How the Easterseals Disability Film Challenge Is Revolutionizing Representation in Hollywood
We all know that disabled representation is lacking in film, television, and media in Hollywood, especially when it comes to authentic disabled narratives and storylines, meaning plots surrounding disability created by disabled writers, producers, etc. but Hollywood is beginning to change. Hollywood is beginning to listen in a meaningful, intentional way.
What is the Easterseals Disability Film Challenge?
Actor and comedian Nic Novicki launched the Disability Film Challenge in 2014 in response to seeing disabilities underrepresented both in front of and behind the camera. As someone with a disability, Nic created the challenge to give aspiring filmmakers the opportunity to showcase their work and provide them with meaningful exposure.
In 2017, Nic and Easterseals Southern California joined forces to expand the challenge, now known as the Easterseals Disability Film Challenge. As the leading nonprofit supporting people with disabilities, Easterseals brings additional attention to the challenge, using its numerous communications channels to encourage participation.
How is ESFC creating a more inclusive Hollywood?
My participation in the ESFC has led to a slew of opportunities for me as a disabled media producer and created lifelong friendships and connections with disabled actors, producers, writers, crew members, etc., that I wouldn’t otherwise have as a disabled person trying to make it in the biz.
In the disabled community, it’s all about fostering connections with others and creating a supportive environment for sharing experiences. Our film team this year was spearheaded by director Zachary Mecham. “As a disabled filmmaker from Iowa, I didn’t believe a career was possible for me until the Easterseals Disability Film Challenge. Now, I feel like making movies full-time is not just possible, but well within reach.”
Our film team has an incredible amount of disabled talent, including Hulu’s Breakout Star on the Emmy-nominated show “Ramy,” Steve Way. Verton Banks, an autistic disabled actor on our team, has appeared on HBO, FX, ABC, NBC, and many more. Our film team also sees performances from Bree Klauser and Madi Green.
As a disabled producer, the amount of disabled talent I interact with our a daily basis is astounding. These are SAG-AFTRA professional disabled actors with an unwavering desire to portray authentic disabled experiences on screen.
We want to see people who look like us and truly understand and embrace disabled culture and disability pride, not Jared Leto. It’s very difficult to watch Hollywood choose able-bodied actors in the name of “method acting,” when there are some really great disabled actors out here just waiting to be cast in the next Marvel movie.
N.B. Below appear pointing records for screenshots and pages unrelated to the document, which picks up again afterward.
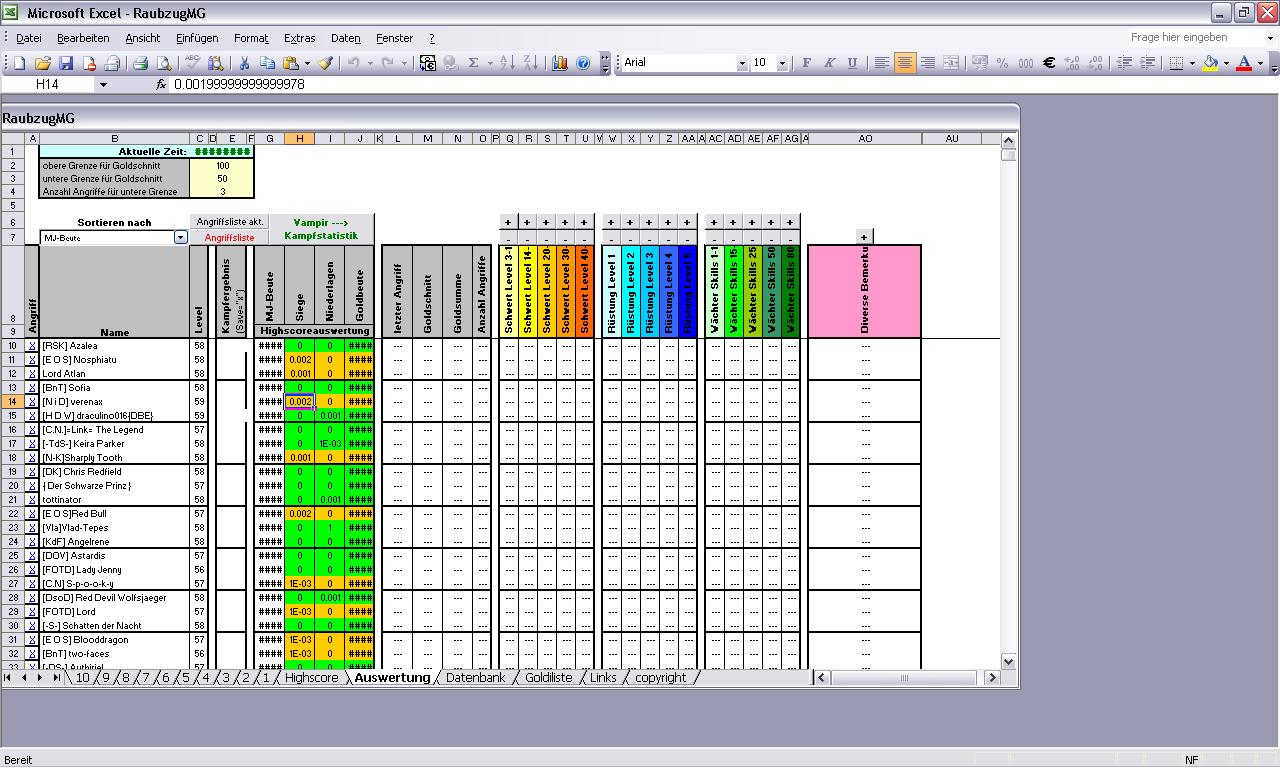Click the Euro currency format icon
Screen dimensions: 1280x768
click(1049, 63)
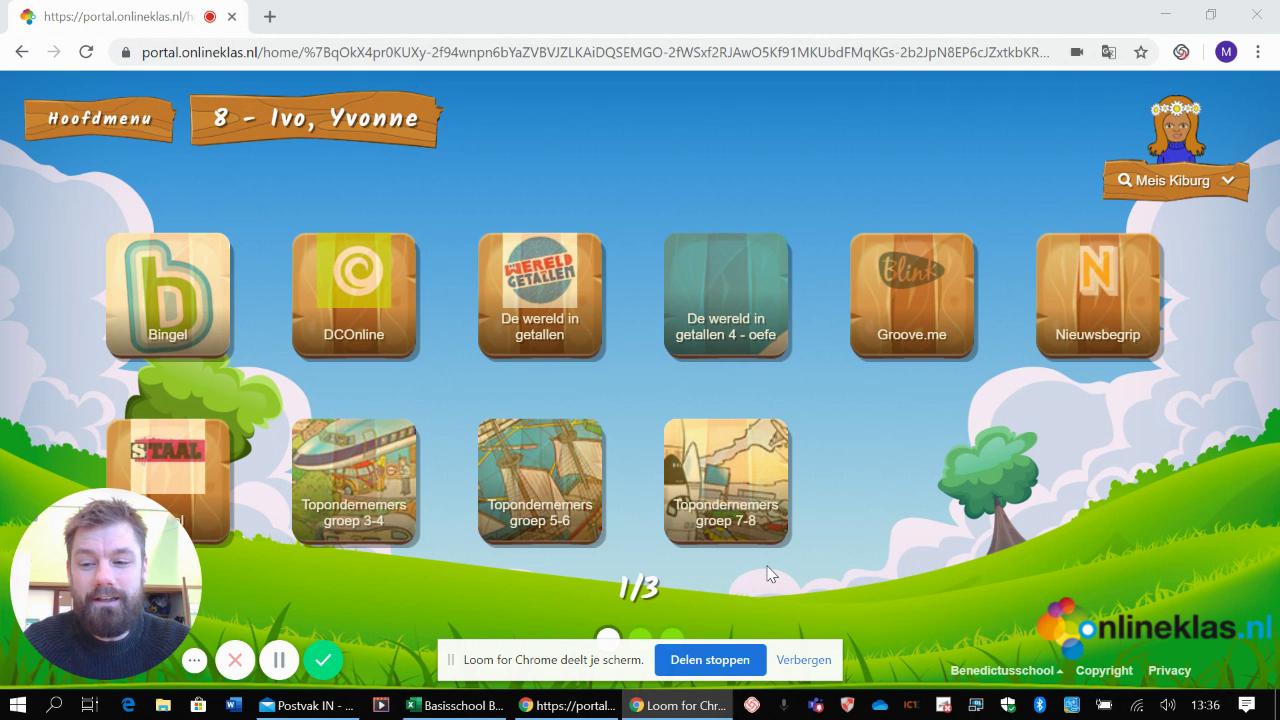The image size is (1280, 720).
Task: Open Topondernemers groep 7-8 tile
Action: point(726,481)
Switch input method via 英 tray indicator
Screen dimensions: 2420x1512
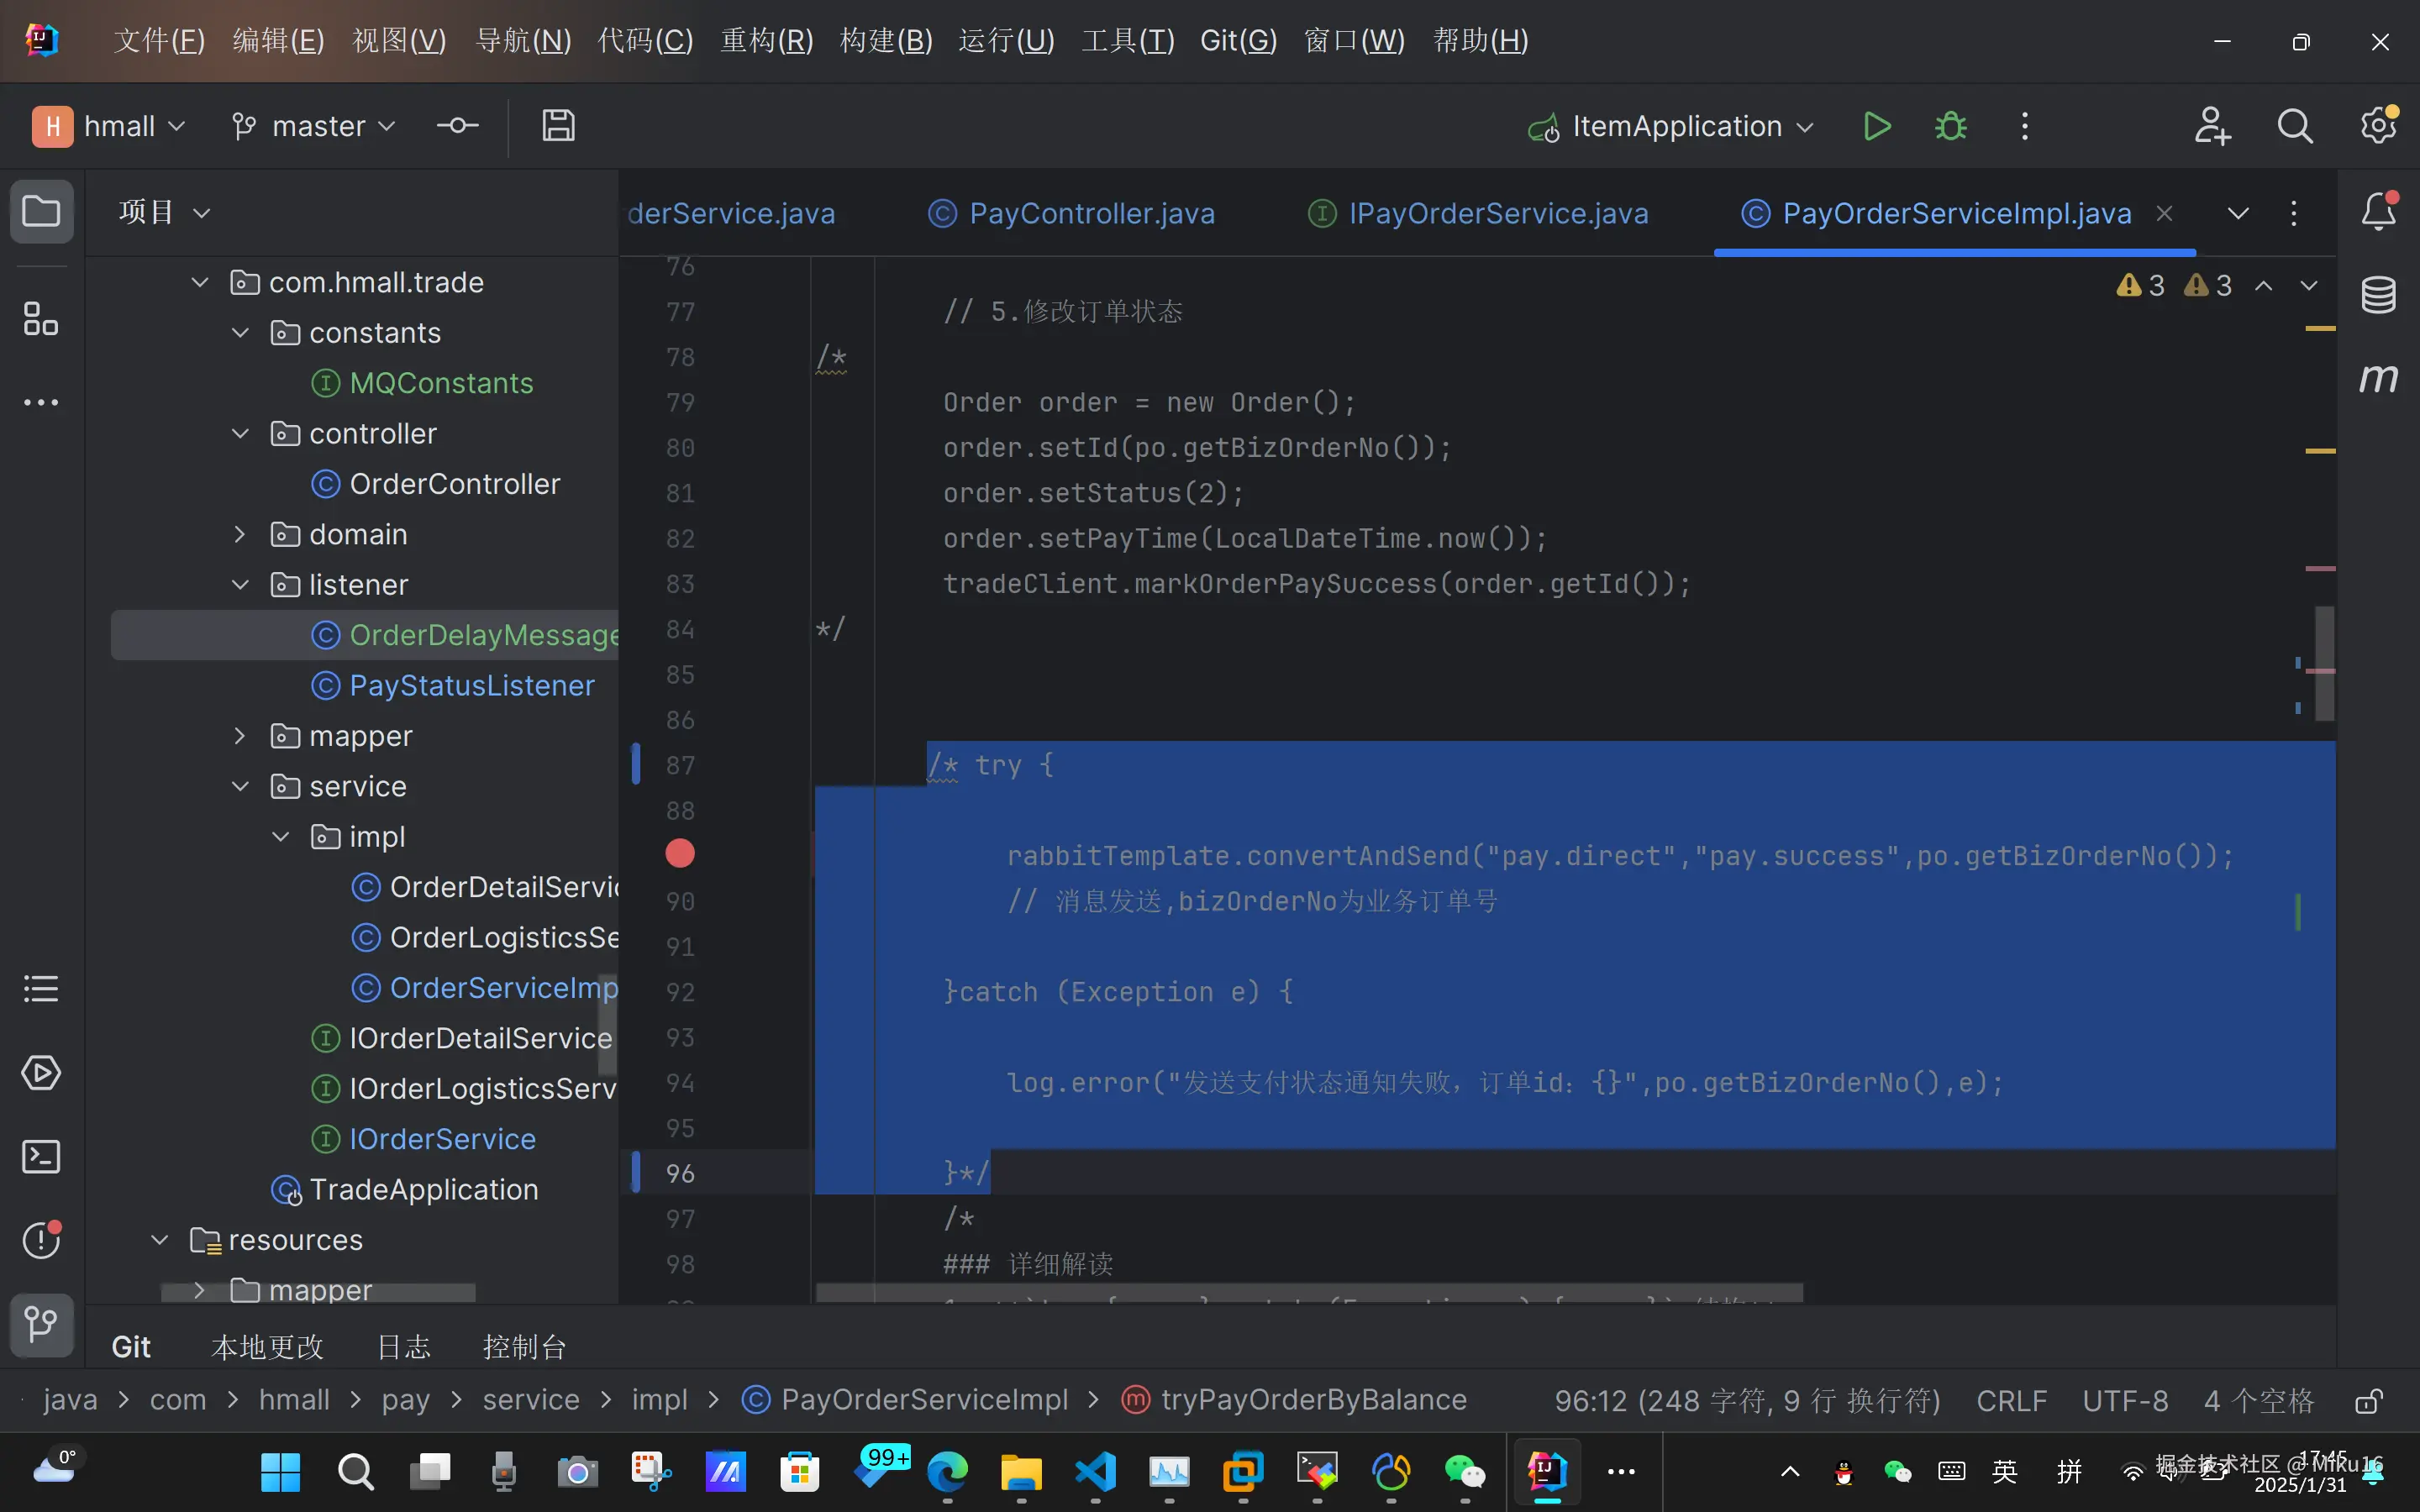(2004, 1471)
Our film is full of authentic disabled representation. Every year, the Easterseals Disability Film Challenge has a theme; this year it is superheroes. “There’s No ‘I’ in SideKick” is our comedy about a superhero and his disgruntled sidekick undergoing a performance review to examine a failed mission. There’s no doubt about it, this film will make you laugh. This isn’t your typical DC flick. You are going to want to watch.
How can you support disabled representation and the ESFC?
Every year, the ESFC does an awareness campaign where all the films are available to view on Instagram, Facebook, and YouTube. The campaign begins on April 16 and ends on April 25, so even if you don’t have a film, you can watch others and enjoy.
The only way we are going to create more authentic disabled representation in media, films, and television is by supporting the great work of the disabled actors, writers, and producers who are breaking barriers right now.